Intimate partner violence is a broad problem. An estimated one in four women (24%) and one in seven men (14%) aged 18 and older in the United States have been the victim of severe physical violence by an intimate partner. Current stay-at-home restrictions preventing the spread of COVID-19 may drastically increase these incidents. Some agencies in the United States are already reporting an increase in such reports. And on March 30, a Pennsylvania man, upset about losing his job during the pandemic, shot his girlfriend and killed himself. His girlfriend was hospitalized with non-life-threatening injuries.
Also called domestic violence, intimate partner violence (IPV) is a global health problem that primarily — though not exclusively — affects women in every country. Here in the United States, the Centers for Disease Control and Prevention noted that one in four women will experience domestic violence during her lifetime.
IPV can happen to anyone, affecting people across socioeconomic groups. Partner abuse or aggression can begin in subtle or insidious ways, starting with calling the woman rude names, making negative and sarcastic remarks, and escalating to intense verbal abuse on a daily basis.
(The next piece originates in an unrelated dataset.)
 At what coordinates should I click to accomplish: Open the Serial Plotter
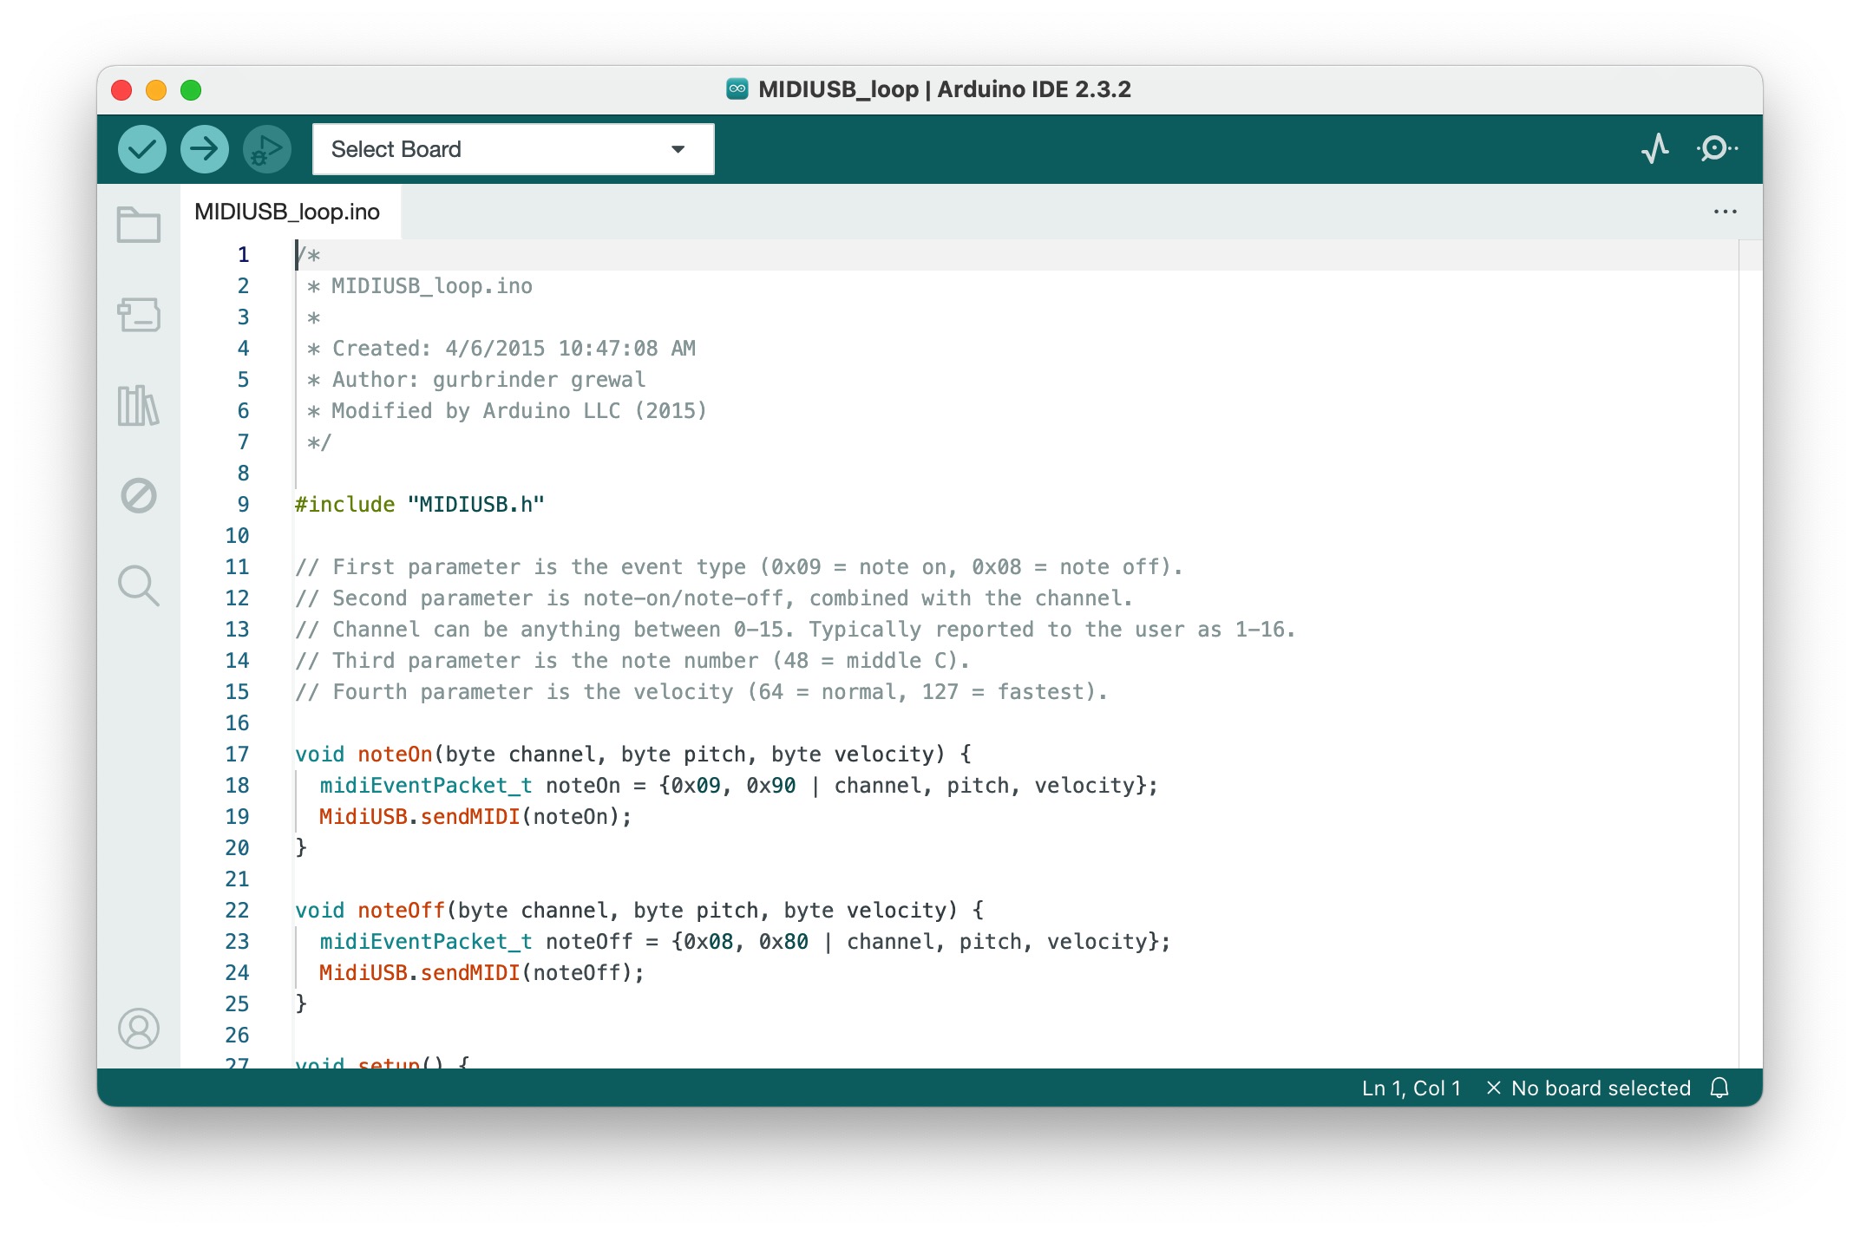(x=1655, y=149)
It can further accelerate into increasingly dangerous and damaging forms of violence, life-threatening trauma, and even death. This pattern of harmful behaviors tends to continue over time as the perpetrator uses the abuse, or threat of violence, to maintain power and control over the woman.
The perpetrator’s abusive behavior can be obvious or subtle. In many cases, that person uses both approaches to induce fear and self-doubt, leading to the woman’s capitulation to the will of the perpetrator. The abused woman’s sense of self diminishes over time as the abuse erodes her self-confidence, ability to function, and decision-making. Although there are many forms of IPV, the most universally known are physical, psychological, emotional, sexual, and financial, along with intimidation, isolation, and abuse of male privilege.
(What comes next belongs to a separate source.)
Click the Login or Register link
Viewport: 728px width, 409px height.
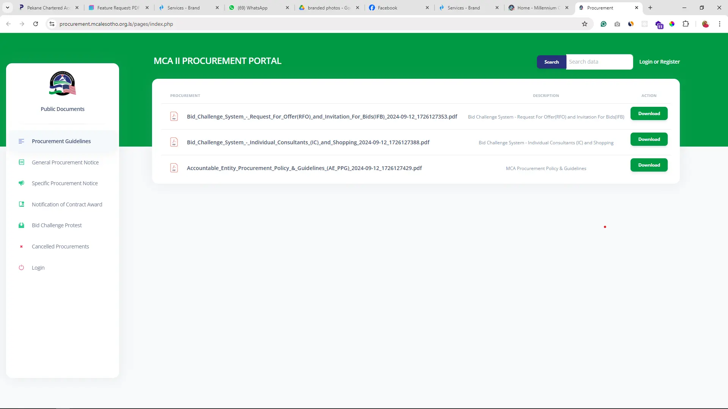tap(659, 62)
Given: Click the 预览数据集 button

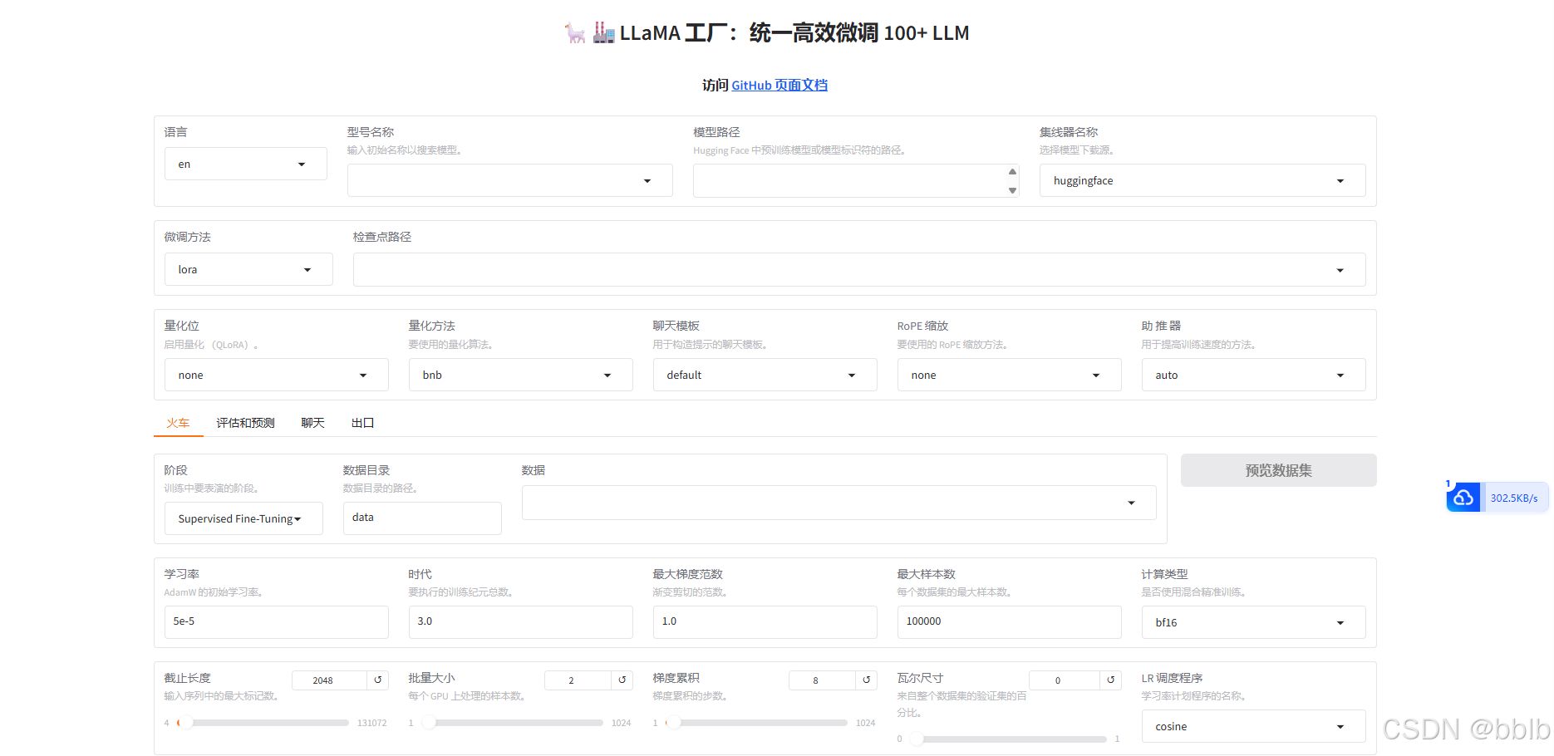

My research has focused on disabled and nondisabled women who have experienced IPV, and those women who have extricated themselves from these situations. More recently, I studied verbal abuse that precedes more serious and life-threatening forms of abuse, as well as the destruction of the woman’s personal property. My work, looking at both nonmilitary and military wives’ experiences, has found that verbal abuse tends to accentuate one’s vulnerability and becomes a precursor for the person developing other health problems, especially mental health issues.
Now, given the need to maintain social distance and shelter-in-place, one local outpatient community behavioral mental health center has received fewer than usual calls from women for mental health services. Although services are available, and the center has embraced telehealth through digital communication to provide care, some women that use weekly services have declined to use telehealth.
When counselors have reached out to check in with clients via phone, it’s been women who are known victims of IPV, or those most at risk for abuse, who either do not answer their phones or say they “are too busy to talk.” Only a few women have indicated the presence of a partner or spouse nearby, with remarks such as: “I’m needed by my husband” or “I’m busy with someone right now.” These brief interactions between the counselor and client are limited to a few words. Questions asking the woman when a good time would be to call back go unanswered with phrases like: “I don’t know” or “You don’t have to call back.”
These comments suggest to the counselor that these women cannot speak freely, and they sound different, as if something is amiss. Although one may say that this is only an assumption on the counselor’s part, I believe it is typically an educated and intuitive supposition based on the counselor’s knowledge and clinical experience from working with that specific client.
If the services usually in-place — such as hotlines, phone resources, and agencies serving women experiencing abuse — are not accessible, then these women will go unserved. One of the limitations of telehealth is privacy in the home setting, where other people can hear or even purposely listen to an individual or group counseling session. Perpetrators of abuse who maintain control of a woman and secrecy surrounding their lives together are the last people who would accept a woman participating in group therapy or a support group session via telehealth. It could be even more dangerous for a woman experiencing IPV to reach out for help at this time.
Nurses, including those in advanced practice, will continue to use established standards of practice to assess and effectively intervene with victims of IPV. Nurses are well prepared to identify and educate women on types of abuse and help formulate plans for safety, family care, and treatment interventions for the victim.
Hotlines, crisis centers, and shelters have remained open during the pandemic. Additionally, two places women can still frequent during this pandemic are grocery stores and pharmacies, which could be used to provide information about domestic violence services in local areas. This crisis isn’t going away, and nor should our support.
Linda Carman Copel is a professor at Villanova University’s M. Louise Fitzpatrick College of Nursing, a certified psychiatric mental health clinical nurse specialist, and a marriage and family therapist.